# [DATA FOR THE TASK]
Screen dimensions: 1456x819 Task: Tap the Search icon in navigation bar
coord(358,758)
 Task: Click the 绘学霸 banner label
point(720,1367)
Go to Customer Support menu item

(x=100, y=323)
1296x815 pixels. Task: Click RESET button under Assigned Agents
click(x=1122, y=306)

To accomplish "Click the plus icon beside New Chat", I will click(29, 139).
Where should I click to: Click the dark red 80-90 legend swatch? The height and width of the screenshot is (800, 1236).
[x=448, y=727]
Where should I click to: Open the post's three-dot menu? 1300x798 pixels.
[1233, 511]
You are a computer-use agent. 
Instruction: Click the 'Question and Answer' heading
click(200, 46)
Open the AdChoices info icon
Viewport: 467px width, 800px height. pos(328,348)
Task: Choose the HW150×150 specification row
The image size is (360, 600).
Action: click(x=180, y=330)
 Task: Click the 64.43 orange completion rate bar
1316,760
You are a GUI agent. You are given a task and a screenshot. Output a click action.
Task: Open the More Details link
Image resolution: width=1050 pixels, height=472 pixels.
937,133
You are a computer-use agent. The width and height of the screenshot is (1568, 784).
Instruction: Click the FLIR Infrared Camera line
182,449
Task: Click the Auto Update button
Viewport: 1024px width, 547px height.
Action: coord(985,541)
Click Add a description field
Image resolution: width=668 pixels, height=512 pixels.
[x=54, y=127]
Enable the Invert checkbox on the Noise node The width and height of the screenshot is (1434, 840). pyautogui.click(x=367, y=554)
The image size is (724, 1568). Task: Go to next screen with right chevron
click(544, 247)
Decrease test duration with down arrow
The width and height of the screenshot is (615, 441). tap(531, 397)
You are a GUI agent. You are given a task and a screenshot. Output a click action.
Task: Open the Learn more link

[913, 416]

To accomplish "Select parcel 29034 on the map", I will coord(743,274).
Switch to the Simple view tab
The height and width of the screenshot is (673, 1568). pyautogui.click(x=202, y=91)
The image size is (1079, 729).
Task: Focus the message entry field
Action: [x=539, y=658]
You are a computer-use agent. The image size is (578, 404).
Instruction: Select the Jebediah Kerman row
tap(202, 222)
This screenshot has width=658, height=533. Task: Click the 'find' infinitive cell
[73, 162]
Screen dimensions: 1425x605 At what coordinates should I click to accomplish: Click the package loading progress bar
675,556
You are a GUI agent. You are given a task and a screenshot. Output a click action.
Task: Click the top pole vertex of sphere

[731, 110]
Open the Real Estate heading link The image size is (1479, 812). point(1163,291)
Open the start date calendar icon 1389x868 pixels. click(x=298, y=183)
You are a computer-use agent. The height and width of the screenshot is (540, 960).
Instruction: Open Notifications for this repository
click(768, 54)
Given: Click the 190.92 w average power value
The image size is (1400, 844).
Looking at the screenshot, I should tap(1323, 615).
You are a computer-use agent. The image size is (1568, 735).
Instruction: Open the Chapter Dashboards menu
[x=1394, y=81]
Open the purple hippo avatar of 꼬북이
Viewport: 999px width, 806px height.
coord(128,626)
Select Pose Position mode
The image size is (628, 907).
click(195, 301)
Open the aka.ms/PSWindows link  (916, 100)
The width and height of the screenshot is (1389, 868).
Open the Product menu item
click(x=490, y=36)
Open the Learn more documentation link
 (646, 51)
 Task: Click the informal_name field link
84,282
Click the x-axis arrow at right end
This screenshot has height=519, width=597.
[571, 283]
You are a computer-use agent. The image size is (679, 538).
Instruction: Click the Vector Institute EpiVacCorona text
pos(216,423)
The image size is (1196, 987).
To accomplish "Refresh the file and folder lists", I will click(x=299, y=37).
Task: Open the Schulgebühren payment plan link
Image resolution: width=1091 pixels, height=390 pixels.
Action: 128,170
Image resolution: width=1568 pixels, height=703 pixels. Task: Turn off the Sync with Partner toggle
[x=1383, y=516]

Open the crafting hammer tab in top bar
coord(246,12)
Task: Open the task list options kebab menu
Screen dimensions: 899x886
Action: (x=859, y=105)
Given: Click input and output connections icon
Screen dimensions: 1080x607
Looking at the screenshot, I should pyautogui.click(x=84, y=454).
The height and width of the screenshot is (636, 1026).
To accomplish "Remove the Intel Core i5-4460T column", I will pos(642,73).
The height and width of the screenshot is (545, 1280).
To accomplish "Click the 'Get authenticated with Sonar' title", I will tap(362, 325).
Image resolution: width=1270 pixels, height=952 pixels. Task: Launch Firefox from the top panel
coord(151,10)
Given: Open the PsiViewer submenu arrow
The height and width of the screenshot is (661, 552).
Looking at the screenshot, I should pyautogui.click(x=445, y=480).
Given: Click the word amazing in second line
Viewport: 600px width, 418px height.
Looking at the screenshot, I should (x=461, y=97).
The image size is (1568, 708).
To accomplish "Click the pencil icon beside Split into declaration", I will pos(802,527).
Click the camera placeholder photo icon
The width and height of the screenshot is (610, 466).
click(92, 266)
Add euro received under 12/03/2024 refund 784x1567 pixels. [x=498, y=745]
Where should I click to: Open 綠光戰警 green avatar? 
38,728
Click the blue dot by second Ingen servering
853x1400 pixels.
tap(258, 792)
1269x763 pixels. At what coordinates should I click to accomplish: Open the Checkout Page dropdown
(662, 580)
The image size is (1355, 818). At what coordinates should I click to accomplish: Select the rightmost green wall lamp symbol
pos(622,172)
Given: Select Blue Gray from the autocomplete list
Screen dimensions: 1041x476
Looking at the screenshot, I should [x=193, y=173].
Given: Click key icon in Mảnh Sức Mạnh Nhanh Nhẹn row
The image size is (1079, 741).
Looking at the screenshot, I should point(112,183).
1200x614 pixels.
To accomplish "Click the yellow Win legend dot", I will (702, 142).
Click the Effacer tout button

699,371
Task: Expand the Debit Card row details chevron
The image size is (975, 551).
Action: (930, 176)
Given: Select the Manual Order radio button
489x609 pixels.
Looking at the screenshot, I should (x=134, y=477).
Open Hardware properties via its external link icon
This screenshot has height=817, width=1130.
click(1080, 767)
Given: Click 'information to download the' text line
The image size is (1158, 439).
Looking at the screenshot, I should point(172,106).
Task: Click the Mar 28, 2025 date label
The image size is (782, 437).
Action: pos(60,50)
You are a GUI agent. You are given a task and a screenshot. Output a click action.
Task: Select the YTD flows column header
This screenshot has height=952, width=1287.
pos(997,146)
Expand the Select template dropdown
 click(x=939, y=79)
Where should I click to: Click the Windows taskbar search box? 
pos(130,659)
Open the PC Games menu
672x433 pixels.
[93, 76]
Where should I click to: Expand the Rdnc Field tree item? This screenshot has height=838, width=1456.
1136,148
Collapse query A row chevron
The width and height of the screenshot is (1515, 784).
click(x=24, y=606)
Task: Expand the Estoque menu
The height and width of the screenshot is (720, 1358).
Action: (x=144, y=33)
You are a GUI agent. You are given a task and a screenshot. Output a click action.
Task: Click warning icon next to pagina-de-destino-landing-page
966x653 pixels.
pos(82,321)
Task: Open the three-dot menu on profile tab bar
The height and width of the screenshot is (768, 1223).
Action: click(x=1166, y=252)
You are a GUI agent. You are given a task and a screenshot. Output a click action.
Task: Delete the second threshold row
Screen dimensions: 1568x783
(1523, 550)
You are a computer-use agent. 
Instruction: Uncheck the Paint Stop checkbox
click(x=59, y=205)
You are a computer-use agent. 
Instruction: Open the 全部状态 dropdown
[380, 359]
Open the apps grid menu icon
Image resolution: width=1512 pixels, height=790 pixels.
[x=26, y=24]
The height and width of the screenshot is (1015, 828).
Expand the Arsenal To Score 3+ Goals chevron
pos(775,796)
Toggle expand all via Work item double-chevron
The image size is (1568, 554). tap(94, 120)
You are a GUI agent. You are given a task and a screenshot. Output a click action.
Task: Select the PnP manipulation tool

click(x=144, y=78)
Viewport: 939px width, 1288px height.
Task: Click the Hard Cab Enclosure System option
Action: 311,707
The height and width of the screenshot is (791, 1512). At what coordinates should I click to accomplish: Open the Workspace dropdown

# [WHAT TO DO]
Reproduce the lines of the records verbatim, beginning at the line that contains "Where should I click to: Click the Windows" and stopping after the line that contains "The image size is (1568, 554). tap(94, 120)".

# [WRITTEN REPLY]
Where should I click to: Click the Windows taskbar search box? 
pos(130,659)
Open the PC Games menu
672x433 pixels.
[93, 76]
Where should I click to: Expand the Rdnc Field tree item? This screenshot has height=838, width=1456.
1136,148
Collapse query A row chevron
The width and height of the screenshot is (1515, 784).
click(x=24, y=606)
Task: Expand the Estoque menu
The height and width of the screenshot is (720, 1358).
Action: (x=144, y=33)
You are a GUI agent. You are given a task and a screenshot. Output a click action.
Task: Click warning icon next to pagina-de-destino-landing-page
966x653 pixels.
pos(82,321)
Task: Open the three-dot menu on profile tab bar
The height and width of the screenshot is (768, 1223).
Action: click(x=1166, y=252)
You are a GUI agent. You are given a task and a screenshot. Output a click action.
Task: Delete the second threshold row
Screen dimensions: 1568x783
(1523, 550)
You are a computer-use agent. 
Instruction: Uncheck the Paint Stop checkbox
click(x=59, y=205)
You are a computer-use agent. 
Instruction: Open the 全部状态 dropdown
[380, 359]
Open the apps grid menu icon
Image resolution: width=1512 pixels, height=790 pixels.
[x=26, y=24]
The height and width of the screenshot is (1015, 828).
Expand the Arsenal To Score 3+ Goals chevron
pos(775,796)
Toggle expand all via Work item double-chevron
The image size is (1568, 554). tap(94, 120)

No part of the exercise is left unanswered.